(GIVEN DATA begins)

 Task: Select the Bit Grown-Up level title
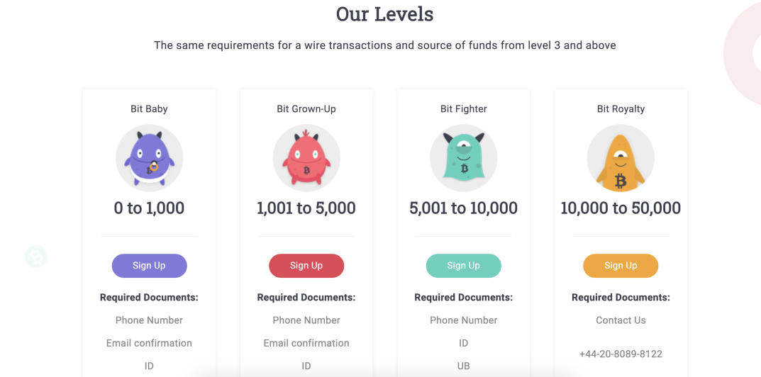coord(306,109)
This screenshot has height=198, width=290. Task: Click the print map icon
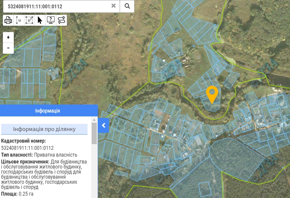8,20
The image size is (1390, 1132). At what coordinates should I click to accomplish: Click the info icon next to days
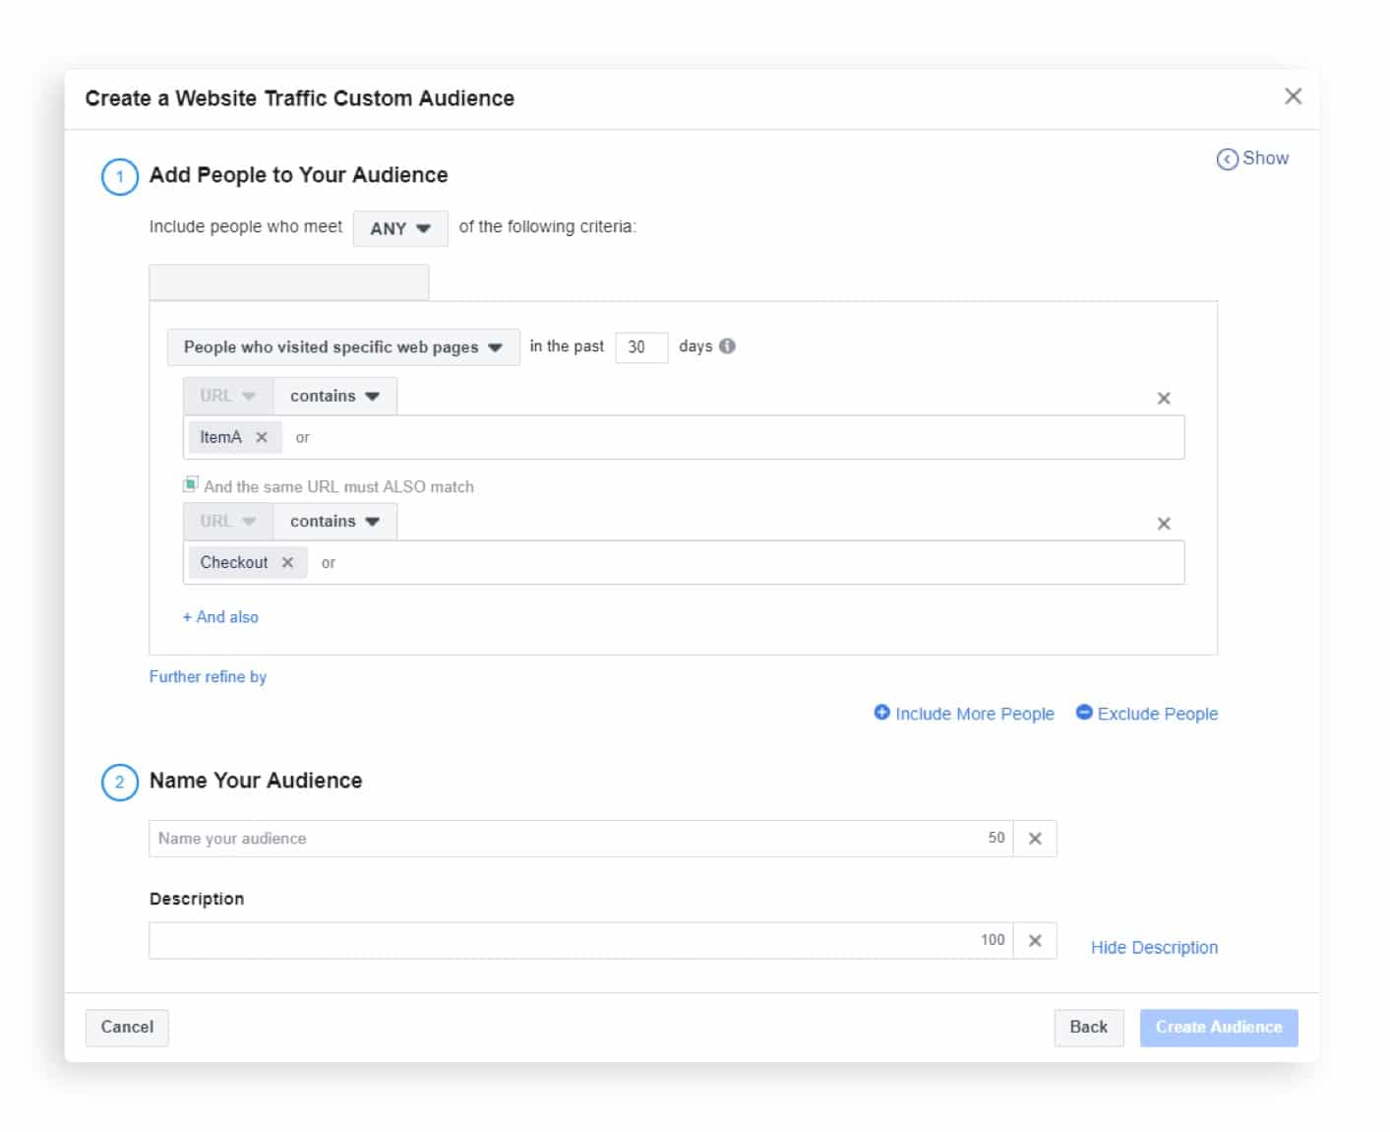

(GIVEN DATA ends)

• DIRECTIONS FOR THIS TASK: Although the records contain pictures, return only their text, exactly as written.

• ANSWER SECTION:
 Task: Select the Bit Grown-Up level title
coord(306,109)
This screenshot has height=198, width=290. Task: Click the print map icon
8,20
The image size is (1390, 1132). At what coordinates should I click to accomplish: Click the info icon next to days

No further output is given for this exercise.